One of the most unusual short Westerns ever made is the 1957 Copper Sky. Running only 77 minutes, it has a very small cast and much of the screen time is devoted to the two leads, played by Jeff Morrow and the lovely, unusual Coleen Gray.
The film opens with an unabashedly romantic song which has extremely little to do with the movie that follows it, but after 1952`s High Noon and its unforgettable song, it became the fashion for Westerns to feature a song somewhere (usually during the opening credits), and Copper Sky seems determined to meet those requirements with a melodic flourish.
Next we are plunged into the story of Hack Williams (Hack being short for Haxon), who comes into town and is quickly condemned to be hanged next morning, due to a very horrible case of circumstantial evidence. (It`s obviously necessary for plot purposes, but surely Hack could have done more in his own defense? Needless to say, this variation on the Western and noir archetypal situation of “innocent man framed for something he didn`t do“ is painful to watch.) But the next morning, angry Apaches sweep into the town and murder everybody except the imprisoned Hack. Soon afterwards, Miss Hayes, a young schoolteacher who has come from Boston determined to do her duty to the town`s children, drives into the place and is confronted with the terrible scene. Williams, who has emerged from prison and made straight for the whisky bottle (he`s something of an alcoholic), makes her acquaintance, but neither takes any great fancy to the other. Williams sees Miss Hayes as an inexperienced nuisance, and she sees him as an uncouth, unfeeling, and barbarous drunk. Yet they must travel together to safety, and so they begin a dangerous journey across the plains and the desert in an open wagon.

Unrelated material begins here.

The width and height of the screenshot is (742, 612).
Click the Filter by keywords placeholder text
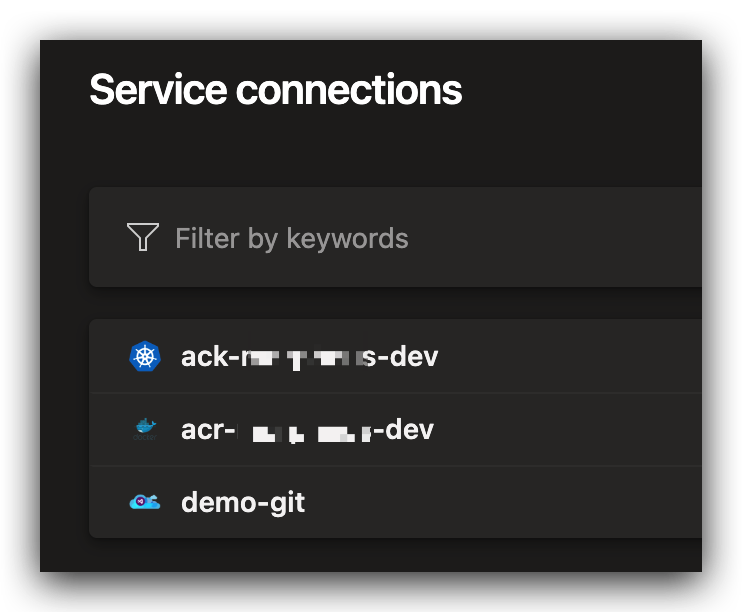(291, 238)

It`s an odd but worthwhile little film, using many of the Western`s tropes and standard elements while putting a unique twist on them. (IMDb notes a marked resemblance which the plot bears to that of the 1951 The African Queen.) Some of these twists are intentional, while others may be purely accidental. For instance, the film`s pace is strangely slow at times; one almost gets the feeling that this is a film from another and earlier decade; it has something of the early talkie`s artless deliberation. The edgy, disillusioned tone which distinguishes countless 50s films is nowhere to be found; indeed, the film`s religious elements hearken back to an different brand of cowboy picture altogether (such as 1947`s Angel and the Badman). Jeff Morrow`s acting style also situates the film in a different frame of reference than the one we might expect for a 1957 movie, for he alternates between a fairly straightforward, realistic sort of acting and an older, rougher, far less subtle style, this latter especially in evidence during the early stages of his relationship with Miss Hayes and any passages calling for a comedic touch.
The script, it must be admitted, may be responsible for this uneasy dichotomy, since it relies to a great extent on the obvious contrasts between a prim and rather priggish young schoolmistress fresh from Boston and a weathered, alcoholic ex-Cavalryman with a troubled past. The conflicts that arise between the two when they are thrown together are nothing very new; much of their effect depends on the chemistry between the two actors and the likeability they are able to create through their delineation of these characters. In this department, however, both Miss Gray and Mr. Morrow score very highly. It is to their credit that we come to like Nora Hayes and Hack Williams despite their little quirks, and hope that these two will come to like each other as well.
Another problem which the script does not seem quite certain how to navigate is the alternation between the frontier`s shocking, seemingly inexhaustible violence, and the often humorous conflicts between the schoolteacher and the weathered soldier who unwillingly becomes her protector. One scene featuring a sole Indian attacking does bring home the reality of violence and death in a manner perhaps unrivalled in most older Westerns, as does a scene in a log cabin with a newly-laid dinner table, but there still remains an imbalance between the reality of the things the two see and their attitudes toward them. These problems, however, are due mostly to the script`s palpable uncertainty as to how to balance these horrors with ordinary life (a problem not uncommon in real life, certainly), and might have necessitated a longer running time to be addressed properly.
A few of the film`s most telling sequences are silent, or almost so, which again calls to mind the film world`s first crops of Westerns. The two river scenes, for instance, are very effective, but manage to communicate their point without much dialogue (perhaps, it is true, due to their concern with romance, archetypal situations and feelings being easy to represent through image and action alone).
In sum, this is a charming film, which manages to weight more than the sum of its parts, or at least of its weaker parts. The warmth which Coleen Gray (especially) and Jeff Morrow bring to their roles compensates for the script`s weaknesses and makes for a most enjoyable–while suspenseful–hour or so.